### Quoted passage
It requires a degree of “fundamental adjustment that I can’t find a precedent for,” said Simon Williams, HSBC Holdings PLC’s chief economist for central and eastern Europe, the Middle East and North Africa. He has been going to Saudi Arabia since 1994. “You’re talking about changing the basis of the whole economy, not just of the public sector but of the private sector as well and that’s technically very difficult.”
The pressure to change is hitting home, just ask Mohammad Dardeer. The 62-year-old executive at the MSD Management Consultancy said it took a month for Vision 2030 to sink in. Then his phone started ringing. The calls were from companies desperate for advice.
System shock
For most, sales already were falling and customers disappearing. The government had said little about the payment delays to contractors. Now, Dardeer said, managers wanted to restructure salaries, create performance assessment programmes and set up human resources departments. Companies that had grown too fat in the days of high oil prices wanted to downsize.
“People were shocked and now they have to find a way to survive,” Dardeer said at his cramped, unassuming office next to computer stores and a wedding hall in the port city. “None of them had a contingency plan. They didn’t care before.”
Now they have little choice, he said: “If you can’t keep up, you will be out.”
Survival of the fittest
The modernisation is Saudi Arabia’s boldest since the creation of the kingdom in 1932. When Deputy Crown Prince Mohammad Bin Salman, King Salman Bin Abdul Aziz’s powerful 31-year-old son, announced his plan to address the plunge in oil revenue, he acknowledged it was “ambitious,” though he said it was achievable and “there are no excuses for us to stand still or move backwards.”
Based on a week of interviews with businesspeople and consultants in Jeddah, one message was clear: things will be done differently from now on.
Companies can no longer depend on government tenders for the bulk of their business. Out are reliance on foreign workers, cushy jobs and state largesse; in are metrics and making the numbers add up. As Dardeer put it, those who remain stuck in the past won’t survive.

### What to work on
1. In the Saudi economy article, since what year has Simon Williams been going to Saudi Arabia?
2. According to the Saudi economy article, what did managers want to do once Vision 2030 sank in? List each one.
3. Copy out the Saudi economy article word for word, everything from "Companies can no" down to "past won’t survive.".

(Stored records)
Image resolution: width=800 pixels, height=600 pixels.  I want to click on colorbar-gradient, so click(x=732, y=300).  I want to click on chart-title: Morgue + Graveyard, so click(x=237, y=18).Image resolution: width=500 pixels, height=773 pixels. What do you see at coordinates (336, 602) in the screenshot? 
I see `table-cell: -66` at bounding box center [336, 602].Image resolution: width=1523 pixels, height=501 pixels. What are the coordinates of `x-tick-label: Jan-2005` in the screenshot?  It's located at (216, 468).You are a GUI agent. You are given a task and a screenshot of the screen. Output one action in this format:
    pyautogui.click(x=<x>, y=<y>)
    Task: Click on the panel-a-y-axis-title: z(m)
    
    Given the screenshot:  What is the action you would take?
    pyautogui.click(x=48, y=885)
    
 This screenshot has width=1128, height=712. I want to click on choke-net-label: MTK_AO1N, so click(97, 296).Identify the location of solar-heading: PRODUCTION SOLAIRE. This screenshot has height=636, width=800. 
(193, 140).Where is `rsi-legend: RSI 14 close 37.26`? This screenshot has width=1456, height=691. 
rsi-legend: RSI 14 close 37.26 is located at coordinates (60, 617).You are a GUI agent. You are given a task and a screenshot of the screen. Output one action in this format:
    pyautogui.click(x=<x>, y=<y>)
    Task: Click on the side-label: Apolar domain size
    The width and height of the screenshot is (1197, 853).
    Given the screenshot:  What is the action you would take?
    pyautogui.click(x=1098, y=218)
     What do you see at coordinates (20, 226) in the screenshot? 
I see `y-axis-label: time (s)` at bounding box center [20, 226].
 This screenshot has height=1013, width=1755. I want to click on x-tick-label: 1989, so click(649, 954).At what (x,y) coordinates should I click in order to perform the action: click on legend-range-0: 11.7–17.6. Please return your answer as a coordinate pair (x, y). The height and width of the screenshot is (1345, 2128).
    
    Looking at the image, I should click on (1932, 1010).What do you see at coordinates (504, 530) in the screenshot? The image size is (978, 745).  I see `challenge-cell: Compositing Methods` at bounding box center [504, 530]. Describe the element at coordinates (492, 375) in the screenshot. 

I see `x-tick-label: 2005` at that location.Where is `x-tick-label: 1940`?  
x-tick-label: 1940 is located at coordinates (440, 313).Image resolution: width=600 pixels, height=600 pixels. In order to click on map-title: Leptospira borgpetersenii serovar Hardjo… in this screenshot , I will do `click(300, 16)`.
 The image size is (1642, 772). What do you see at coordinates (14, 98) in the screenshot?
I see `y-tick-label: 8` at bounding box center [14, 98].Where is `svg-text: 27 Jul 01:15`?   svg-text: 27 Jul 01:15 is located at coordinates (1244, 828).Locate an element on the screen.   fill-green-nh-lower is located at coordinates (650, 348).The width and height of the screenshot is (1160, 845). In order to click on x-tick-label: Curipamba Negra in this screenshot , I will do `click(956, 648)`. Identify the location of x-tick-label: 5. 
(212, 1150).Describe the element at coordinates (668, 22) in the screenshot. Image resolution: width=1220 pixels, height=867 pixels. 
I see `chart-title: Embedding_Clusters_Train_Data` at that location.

### Answers in order
1. Since 1994.

2.
- Restructure salaries
- Create performance assessment programs
- Set up human resources departments

3.
Companies can no longer depend on government tenders for the bulk of their business. Out are reliance on foreign workers, cushy jobs and state largesse; in are metrics and making the numbers add up. As Dardeer put it, those who remain stuck in the past won’t survive.